I’m not dissin’ on 'em. My wife bought a new 2002 soft top 5-speed Wrangler in that dark copper color with the light tan roof. Very fun. But very proudly *not *a first world vehicle.

I know that’s how it’s supposed to go, but the motions of taking my key out and starting the car are so ingrained in me, that if I start the car with a button I have a nagging feeling I’ve forgotten something…

Also, I don’t recall how it happened, but once when we had a rental car with the feature, my husband was driving but the keys were in my pocket. He stopped to let me out somewhere and right away had to call me back to give him the keys!

The Miata is brand new for this year and still has a manual top. Most of its recently departed competitors also had them, like the Solstice and MR-2.

Running boards. Used to be standard.
Rumble seats. When I was about 10, I rode from Philly to the Jersey shore in a rumble seat.
Split windshields.
Two and three tone cars.
Parking lights (a tiny fender mounted red light) disappeared during WW II and never returned.
Hand-cranked starters.
Whitewalls, oddly enough.

Colorful cars in general. White, black and gray (silver) seem to be the most popular now. Many new car lots just don’t have the palette they used to have.

I’m not a car person, but I’m pretty sure that bench seats went the way of the dodo when we collectively decided that wearing a seatbelt and thus not getting flung through a pane of safety glass in the event of a collision was a more than reasonable tradeoff for “cuddling with your sweetie”.

Speaking of seating in cars, I’m sure the rear-facing foldable seats in station wagons are extinct.
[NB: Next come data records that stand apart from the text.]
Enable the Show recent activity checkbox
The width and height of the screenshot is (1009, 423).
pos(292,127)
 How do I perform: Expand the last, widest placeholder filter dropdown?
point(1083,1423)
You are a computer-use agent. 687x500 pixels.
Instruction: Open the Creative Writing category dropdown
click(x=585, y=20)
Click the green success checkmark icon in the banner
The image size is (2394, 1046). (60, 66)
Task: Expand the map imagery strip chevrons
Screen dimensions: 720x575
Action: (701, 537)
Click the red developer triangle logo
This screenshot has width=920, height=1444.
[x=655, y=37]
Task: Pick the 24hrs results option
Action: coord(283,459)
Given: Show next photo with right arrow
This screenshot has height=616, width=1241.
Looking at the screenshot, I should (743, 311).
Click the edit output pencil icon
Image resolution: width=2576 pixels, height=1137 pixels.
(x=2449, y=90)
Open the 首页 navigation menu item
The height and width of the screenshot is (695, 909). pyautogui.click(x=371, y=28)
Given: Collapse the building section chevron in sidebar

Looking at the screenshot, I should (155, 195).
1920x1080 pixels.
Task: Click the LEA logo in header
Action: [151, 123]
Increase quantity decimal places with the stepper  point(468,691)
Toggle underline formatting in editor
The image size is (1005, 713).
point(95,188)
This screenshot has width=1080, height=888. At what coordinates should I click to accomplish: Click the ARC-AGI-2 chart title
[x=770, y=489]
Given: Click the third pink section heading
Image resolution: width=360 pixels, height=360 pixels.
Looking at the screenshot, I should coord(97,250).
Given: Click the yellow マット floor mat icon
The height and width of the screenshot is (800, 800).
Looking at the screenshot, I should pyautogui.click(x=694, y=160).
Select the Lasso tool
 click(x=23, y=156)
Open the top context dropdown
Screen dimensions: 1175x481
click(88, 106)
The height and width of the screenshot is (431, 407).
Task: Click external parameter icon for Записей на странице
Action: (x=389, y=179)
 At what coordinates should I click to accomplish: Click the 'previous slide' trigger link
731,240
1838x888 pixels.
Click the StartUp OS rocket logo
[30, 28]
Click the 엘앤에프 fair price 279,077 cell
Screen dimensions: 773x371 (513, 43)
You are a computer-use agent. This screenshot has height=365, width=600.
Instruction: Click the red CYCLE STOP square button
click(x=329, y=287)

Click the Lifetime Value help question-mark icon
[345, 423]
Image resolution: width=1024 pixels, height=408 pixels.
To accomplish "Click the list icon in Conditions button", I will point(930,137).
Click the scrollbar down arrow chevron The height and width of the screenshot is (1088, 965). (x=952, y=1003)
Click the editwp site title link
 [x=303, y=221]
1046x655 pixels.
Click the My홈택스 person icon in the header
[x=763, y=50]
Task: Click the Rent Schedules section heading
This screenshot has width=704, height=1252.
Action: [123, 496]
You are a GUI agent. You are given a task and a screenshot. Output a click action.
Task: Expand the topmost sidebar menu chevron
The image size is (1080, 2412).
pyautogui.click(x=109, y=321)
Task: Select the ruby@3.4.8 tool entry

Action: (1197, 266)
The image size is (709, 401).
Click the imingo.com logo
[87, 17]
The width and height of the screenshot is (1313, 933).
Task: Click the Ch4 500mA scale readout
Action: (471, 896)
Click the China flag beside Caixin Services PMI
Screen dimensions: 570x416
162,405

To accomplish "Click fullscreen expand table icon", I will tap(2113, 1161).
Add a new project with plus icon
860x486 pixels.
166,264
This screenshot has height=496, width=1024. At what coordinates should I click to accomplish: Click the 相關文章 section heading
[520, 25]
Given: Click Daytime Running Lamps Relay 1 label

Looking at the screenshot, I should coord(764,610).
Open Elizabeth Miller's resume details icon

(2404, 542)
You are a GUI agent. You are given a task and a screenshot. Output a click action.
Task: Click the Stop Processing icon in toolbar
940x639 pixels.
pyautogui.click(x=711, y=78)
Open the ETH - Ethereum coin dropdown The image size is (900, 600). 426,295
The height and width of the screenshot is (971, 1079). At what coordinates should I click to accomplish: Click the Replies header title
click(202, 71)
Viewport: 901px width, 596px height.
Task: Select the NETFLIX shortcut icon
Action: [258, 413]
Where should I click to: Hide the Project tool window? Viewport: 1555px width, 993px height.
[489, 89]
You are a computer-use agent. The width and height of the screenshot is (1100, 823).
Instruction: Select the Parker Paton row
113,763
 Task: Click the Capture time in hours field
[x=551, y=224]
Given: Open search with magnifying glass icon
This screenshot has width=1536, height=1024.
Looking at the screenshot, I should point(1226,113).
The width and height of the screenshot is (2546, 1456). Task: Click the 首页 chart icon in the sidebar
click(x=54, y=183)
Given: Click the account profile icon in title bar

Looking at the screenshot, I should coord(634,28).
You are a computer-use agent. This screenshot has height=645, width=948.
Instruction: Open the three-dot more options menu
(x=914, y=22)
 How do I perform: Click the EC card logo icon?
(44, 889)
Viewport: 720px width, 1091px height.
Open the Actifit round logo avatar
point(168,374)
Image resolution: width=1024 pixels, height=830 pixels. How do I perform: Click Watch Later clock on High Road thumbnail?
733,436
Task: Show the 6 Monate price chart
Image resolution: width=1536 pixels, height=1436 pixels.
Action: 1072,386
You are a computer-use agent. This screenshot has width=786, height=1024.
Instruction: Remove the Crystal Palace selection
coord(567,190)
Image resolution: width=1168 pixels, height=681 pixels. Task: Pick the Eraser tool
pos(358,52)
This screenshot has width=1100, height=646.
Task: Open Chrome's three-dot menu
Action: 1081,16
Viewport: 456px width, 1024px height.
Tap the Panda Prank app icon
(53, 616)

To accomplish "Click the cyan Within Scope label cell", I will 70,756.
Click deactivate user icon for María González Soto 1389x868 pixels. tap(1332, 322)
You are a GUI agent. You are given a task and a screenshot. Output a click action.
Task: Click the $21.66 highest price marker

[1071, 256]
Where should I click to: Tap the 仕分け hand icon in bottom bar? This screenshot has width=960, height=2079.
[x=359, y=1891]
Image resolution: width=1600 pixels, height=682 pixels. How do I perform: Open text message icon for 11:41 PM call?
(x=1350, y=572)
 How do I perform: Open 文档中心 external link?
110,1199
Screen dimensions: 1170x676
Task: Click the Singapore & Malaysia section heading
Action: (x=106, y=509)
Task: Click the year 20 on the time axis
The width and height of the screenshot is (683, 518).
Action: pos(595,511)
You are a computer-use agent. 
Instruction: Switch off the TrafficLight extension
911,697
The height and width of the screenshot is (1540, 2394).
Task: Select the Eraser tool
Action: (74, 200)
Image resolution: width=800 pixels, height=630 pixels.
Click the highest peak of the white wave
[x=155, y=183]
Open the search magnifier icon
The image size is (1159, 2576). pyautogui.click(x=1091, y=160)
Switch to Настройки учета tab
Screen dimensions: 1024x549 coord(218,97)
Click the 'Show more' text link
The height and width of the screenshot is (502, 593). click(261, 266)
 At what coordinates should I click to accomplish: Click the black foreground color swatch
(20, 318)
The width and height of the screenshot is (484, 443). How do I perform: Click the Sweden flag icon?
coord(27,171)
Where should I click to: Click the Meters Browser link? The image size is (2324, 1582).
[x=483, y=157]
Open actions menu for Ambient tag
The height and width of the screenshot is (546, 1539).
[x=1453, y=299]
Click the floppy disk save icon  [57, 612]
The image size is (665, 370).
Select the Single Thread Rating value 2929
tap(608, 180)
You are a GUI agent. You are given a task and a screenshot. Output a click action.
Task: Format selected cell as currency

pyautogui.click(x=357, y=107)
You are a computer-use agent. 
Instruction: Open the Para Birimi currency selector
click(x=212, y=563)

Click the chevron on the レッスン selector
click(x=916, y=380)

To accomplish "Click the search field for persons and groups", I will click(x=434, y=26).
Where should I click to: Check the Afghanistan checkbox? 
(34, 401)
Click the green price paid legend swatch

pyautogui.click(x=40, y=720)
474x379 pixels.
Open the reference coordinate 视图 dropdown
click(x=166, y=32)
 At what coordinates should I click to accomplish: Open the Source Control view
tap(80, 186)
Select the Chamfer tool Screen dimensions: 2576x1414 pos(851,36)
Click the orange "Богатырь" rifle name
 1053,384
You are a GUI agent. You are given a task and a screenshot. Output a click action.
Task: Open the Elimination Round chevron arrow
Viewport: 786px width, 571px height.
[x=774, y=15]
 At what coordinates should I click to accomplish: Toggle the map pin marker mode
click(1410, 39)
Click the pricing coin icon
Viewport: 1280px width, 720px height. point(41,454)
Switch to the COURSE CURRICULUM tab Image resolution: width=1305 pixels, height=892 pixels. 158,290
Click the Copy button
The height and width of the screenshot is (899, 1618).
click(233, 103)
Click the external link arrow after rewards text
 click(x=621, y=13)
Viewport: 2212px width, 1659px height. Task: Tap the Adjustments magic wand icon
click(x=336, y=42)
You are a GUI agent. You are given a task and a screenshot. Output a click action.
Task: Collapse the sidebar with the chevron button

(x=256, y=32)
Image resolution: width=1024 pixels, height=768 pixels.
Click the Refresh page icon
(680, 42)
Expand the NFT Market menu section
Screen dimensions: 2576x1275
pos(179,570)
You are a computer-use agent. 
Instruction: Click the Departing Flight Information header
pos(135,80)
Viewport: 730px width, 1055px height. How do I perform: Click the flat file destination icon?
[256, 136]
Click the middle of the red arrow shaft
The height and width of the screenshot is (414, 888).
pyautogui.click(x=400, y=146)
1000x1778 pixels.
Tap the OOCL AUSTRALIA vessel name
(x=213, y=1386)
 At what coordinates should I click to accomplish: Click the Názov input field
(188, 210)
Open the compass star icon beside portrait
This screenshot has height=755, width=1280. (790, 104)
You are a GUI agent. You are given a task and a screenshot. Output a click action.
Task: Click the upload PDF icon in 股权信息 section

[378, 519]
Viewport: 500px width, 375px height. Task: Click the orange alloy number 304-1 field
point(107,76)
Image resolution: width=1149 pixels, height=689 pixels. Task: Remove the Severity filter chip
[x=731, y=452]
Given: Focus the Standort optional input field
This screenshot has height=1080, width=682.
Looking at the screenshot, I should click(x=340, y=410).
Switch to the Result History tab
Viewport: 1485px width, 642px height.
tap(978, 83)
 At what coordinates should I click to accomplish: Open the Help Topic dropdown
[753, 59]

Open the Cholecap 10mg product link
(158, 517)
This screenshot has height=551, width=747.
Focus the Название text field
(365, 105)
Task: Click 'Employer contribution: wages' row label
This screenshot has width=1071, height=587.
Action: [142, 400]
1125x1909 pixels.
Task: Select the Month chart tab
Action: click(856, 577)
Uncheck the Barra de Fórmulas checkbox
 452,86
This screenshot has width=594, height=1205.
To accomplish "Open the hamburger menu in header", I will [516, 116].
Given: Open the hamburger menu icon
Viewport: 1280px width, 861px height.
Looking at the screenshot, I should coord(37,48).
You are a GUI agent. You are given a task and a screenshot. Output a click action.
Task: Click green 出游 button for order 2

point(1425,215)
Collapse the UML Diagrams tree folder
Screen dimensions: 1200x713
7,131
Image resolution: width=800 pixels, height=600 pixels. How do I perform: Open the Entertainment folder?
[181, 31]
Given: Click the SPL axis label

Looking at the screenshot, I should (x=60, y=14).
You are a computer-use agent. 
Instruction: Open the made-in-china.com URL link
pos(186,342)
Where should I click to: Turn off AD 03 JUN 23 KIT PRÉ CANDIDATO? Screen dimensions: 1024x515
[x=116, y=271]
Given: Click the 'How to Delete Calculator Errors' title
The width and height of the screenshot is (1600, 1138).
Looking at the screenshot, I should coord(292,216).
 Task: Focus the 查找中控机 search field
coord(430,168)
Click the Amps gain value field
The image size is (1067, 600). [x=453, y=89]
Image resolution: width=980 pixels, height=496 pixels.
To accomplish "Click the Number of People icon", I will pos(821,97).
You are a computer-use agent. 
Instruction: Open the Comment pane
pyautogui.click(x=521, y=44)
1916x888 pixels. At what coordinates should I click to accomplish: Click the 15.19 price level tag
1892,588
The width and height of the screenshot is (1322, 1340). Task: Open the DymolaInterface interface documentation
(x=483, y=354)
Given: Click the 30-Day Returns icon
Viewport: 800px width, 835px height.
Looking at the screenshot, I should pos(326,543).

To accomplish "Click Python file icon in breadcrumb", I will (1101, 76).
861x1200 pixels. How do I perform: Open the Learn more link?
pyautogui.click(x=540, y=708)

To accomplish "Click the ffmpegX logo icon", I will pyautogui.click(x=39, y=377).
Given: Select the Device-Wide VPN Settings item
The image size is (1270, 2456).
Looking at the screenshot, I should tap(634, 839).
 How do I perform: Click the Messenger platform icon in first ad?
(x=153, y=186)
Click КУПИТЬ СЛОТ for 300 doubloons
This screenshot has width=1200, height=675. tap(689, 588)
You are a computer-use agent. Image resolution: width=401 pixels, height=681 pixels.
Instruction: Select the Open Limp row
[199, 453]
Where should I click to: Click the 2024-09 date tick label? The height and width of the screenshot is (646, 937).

That was by far the best part of carpooling with the neighbors as a kid…

That’s just a trend, which will come and go in cycles. Though monotone white, grey, and black dominate, there are plenty of dark blue and red cars, though green’s a bit rarer, and a few models come in other brighter colours.

But rear seats have seat belts (including shoulder belts) in three positions including the middle.

But what if you’re at the drive-in?

I really miss the high-beam switch on the floor. Is having to take your hand off the wheel an improvement?

Well, if you’re at the drive-in, I’m assuming you were able to pimp out your time machine with your seating arrangement of choice. :slight_smile:

But again, as with the Wrangler, the Miata (we call it an MX5 by the way) is deliberately designed that way - it is part of the appeal of the vehicle,
A “traditional” lightweight, front engine, RWD soft top

I’ll take up that challenge for you with two cars
a) Toyota Wish
b) Toyota Alphard

According to the Wiki page, it comes in 4WD.

Again, according to Wiki, the 2nd generation has 4WD as an option but doesn’t mention the 3rd generation which is just coming out now.

Coat hanger hooks over the back seat windows.
Hand loops on the B column to help you get out from the back seat in a coupe.

It looks like the Wish was based on the MC Platform, which underpins such AWD-available cars (familiar to my American eyes) as the Matrix and the older RAV4. Plus, as Telemark points out, it was available with a (presumably conventional) AWD system itself.

The Alphard, according to wiki, had a hybrid 4WD system with electric motors in the rear that wouldn’t necessarily have required a driveshaft. However, it’s built on the New MC Platform, which underpins such cars as the current RAV4 and Lexus RX.

Except that the Miata (it’ll always be a Miata to me!) has been available with a power-retractable hard top since the NC generation, and presumably this brand new one will also have a powered roof as an option. So it’s “deliberately designed” to have both.

The Miata, of course, benefits from being small, which means you can raise and lower the roof manually while sitting in the drivers’ seat. Any car where you’d otherwise have to get out to put the roof up will never again have a manual roof option, because electric motors and wiring are cheap. The Solstice that I mentioned, still a thoroughly modern car, required getting out of the car to raise/lower the manual roof, and it rightly took some heat for that.

Not quite the same thing, but my late model sports sedan has grab handles over the rear doors which include coat hanger hooks.

As a guy who drives a 2000 Cavalier, I had no idea that cars now are lacking:

  • crank windows(I thought you could choose)
  • manual locks(I thought you could choose)
  • coat hanger things in the back? Why did that go away?

My car has all three of those. Anyone know when the last car was offered that did NOT offer power steering, or at least had it as optional?